Here are three factors to consider before selecting a benefits administration partner:
1. Benefits Administration Models
Benefits administration can be insourced, co-sourced or outsourced, so you’ll need to know which one is appropriate for your business.
Insourcing means you handle your benefits administration tasks in-house via your own internal resources. Outsourcing means you turn over benefits administration to a third-party provider. Co-sourcing is a combination of the two, meaning some tasks are done in-house, and others are outsourced.
In 2012, Automatic Data Processing (ADP) reported, “Most employers of all sizes continue to handle at least some elements of benefits administration internally, although large employers are more likely to outsource benefits administration than are midsized employers.” More recently, in 2019, Bloomberg Tax & Accounting said that most smaller employers (58.8%) at least partially outsource benefits administration.
The most frequently outsourced aspects of benefits administration include:
- Group health administration, as it relates to the Consolidated Omnibus Budget Reconciliation Act (COBRA), Employee Retirement Income Security Act (ERISA) and other related laws.
- Flexible spending account (FSA) administration.
- 401(k) administration.
If you’d like to outsource only routine benefits administration tasks, you can look into an Administrative Services Organization (ASO). But if you want to outsource all of your HR obligations, including benefits, a Professional Employer Organization (PEO) may be a better fit.
2. Third-Party Administrator (TPA)
A Third-Party Administrator is an external company that manages employers’ group benefit plans. TPA services often cover:
- Analysis and review of benefits providers.
- Cost evaluation and negotiation.
- Plan design and implementation.
- Plan documentation and maintenance.
- Staff education on benefit topics.
- Benefits compliance.
Per the Society of Professional Benefit Administrators (SPBA), a “survey of employers that have in-house benefits managers reports that 79% of employers use TPAs.”
Some TPAs help with multiple types of benefit plans; others specialize in a singular benefit such as retirement plans or group health insurance. Although a TPA can relieve you of the stress associated with high-level benefits administration, it’s important to perform due diligence before choosing one.
3. Benefits Technology
A well-designed benefits platform is key to administrative efficiency and employee participation in the benefits program.

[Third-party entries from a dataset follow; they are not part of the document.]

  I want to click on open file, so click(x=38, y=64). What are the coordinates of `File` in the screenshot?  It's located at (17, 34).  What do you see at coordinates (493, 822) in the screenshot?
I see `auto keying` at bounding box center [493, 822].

Common features of benefits technology:
- Integrated — streamlines human resources, benefits and payroll administration.
- Benefits compliance — simplifies adherence to benefit laws.
- Communication tools — facilitates open enrollment and benefits education.
- Employee self-service — enables online benefits enrollment and management.
- Analytics and reporting — delivers fast access to reliable benefits data.
- Electronic Data Interchange (EDI) — enhances communication with benefits providers.
When evaluating technology vendors, be sure to examine the platform’s scalability, workflow-automation capabilities and decision-support tools. These characteristics are vital to efficiency, accuracy, compliance and the overall performance of the benefits function.